--- start ---

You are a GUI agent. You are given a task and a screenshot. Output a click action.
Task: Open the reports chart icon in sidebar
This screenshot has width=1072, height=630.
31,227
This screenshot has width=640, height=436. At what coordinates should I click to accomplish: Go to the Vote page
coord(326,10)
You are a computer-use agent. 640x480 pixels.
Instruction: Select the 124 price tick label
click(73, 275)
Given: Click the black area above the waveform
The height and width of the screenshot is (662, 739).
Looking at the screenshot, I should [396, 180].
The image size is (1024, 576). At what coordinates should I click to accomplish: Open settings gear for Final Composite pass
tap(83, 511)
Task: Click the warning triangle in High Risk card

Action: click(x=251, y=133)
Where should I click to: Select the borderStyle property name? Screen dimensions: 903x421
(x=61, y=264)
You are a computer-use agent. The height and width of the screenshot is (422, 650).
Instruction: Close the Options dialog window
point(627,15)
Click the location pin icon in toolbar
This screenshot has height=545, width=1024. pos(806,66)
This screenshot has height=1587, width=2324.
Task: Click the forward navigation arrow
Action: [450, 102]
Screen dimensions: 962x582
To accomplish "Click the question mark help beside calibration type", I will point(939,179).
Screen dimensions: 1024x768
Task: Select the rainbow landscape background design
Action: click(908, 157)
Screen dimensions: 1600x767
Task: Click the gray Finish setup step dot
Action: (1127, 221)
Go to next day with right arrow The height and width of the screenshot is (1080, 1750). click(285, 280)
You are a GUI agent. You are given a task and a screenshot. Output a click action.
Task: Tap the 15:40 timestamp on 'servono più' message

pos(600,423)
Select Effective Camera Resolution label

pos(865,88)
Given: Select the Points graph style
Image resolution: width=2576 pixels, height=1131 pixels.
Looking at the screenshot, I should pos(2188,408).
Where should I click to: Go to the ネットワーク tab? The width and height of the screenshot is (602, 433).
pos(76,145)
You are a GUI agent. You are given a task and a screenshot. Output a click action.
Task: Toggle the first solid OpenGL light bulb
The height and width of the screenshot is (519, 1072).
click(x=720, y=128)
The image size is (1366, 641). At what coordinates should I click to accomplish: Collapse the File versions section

--- end ---

### Exercise brief
Turn every line of the material above into one string in a JSON list, in order, and omit the blank lines.

### Task output
[
  "You are a GUI agent. You are given a task and a screenshot. Output a click action.",
  "Task: Open the reports chart icon in sidebar",
  "This screenshot has width=1072, height=630.",
  "31,227",
  "This screenshot has width=640, height=436. At what coordinates should I click to accomplish: Go to the Vote page",
  "coord(326,10)",
  "You are a computer-use agent. 640x480 pixels.",
  "Instruction: Select the 124 price tick label",
  "click(73, 275)",
  "Given: Click the black area above the waveform",
  "The height and width of the screenshot is (662, 739).",
  "Looking at the screenshot, I should [396, 180].",
  "The image size is (1024, 576). At what coordinates should I click to accomplish: Open settings gear for Final Composite pass",
  "tap(83, 511)",
  "Task: Click the warning triangle in High Risk card",
  "Action: click(x=251, y=133)",
  "Where should I click to: Select the borderStyle property name? Screen dimensions: 903x421",
  "(x=61, y=264)",
  "You are a computer-use agent. The height and width of the screenshot is (422, 650).",
  "Instruction: Close the Options dialog window",
  "point(627,15)",
  "Click the location pin icon in toolbar",
  "This screenshot has height=545, width=1024. pos(806,66)",
  "This screenshot has height=1587, width=2324.",
  "Task: Click the forward navigation arrow",
  "Action: [450, 102]",
  "Screen dimensions: 962x582",
  "To accomplish \"Click the question mark help beside calibration type\", I will point(939,179).",
  "Screen dimensions: 1024x768",
  "Task: Select the rainbow landscape background design",
  "Action: click(908, 157)",
  "Screen dimensions: 1600x767",
  "Task: Click the gray Finish setup step dot",
  "Action: (1127, 221)",
  "Go to next day with right arrow The height and width of the screenshot is (1080, 1750). click(285, 280)",
  "You are a GUI agent. You are given a task and a screenshot. Output a click action.",
  "Task: Tap the 15:40 timestamp on 'servono più' message",
  "pos(600,423)",
  "Select Effective Camera Resolution label",
  "pos(865,88)",
  "Given: Select the Points graph style",
  "Image resolution: width=2576 pixels, height=1131 pixels.",
  "Looking at the screenshot, I should pos(2188,408).",
  "Where should I click to: Go to the ネットワーク tab? The width and height of the screenshot is (602, 433).",
  "pos(76,145)",
  "You are a GUI agent. You are given a task and a screenshot. Output a click action.",
  "Task: Toggle the first solid OpenGL light bulb",
  "The height and width of the screenshot is (519, 1072).",
  "click(x=720, y=128)",
  "The image size is (1366, 641). At what coordinates should I click to accomplish: Collapse the File versions section"
]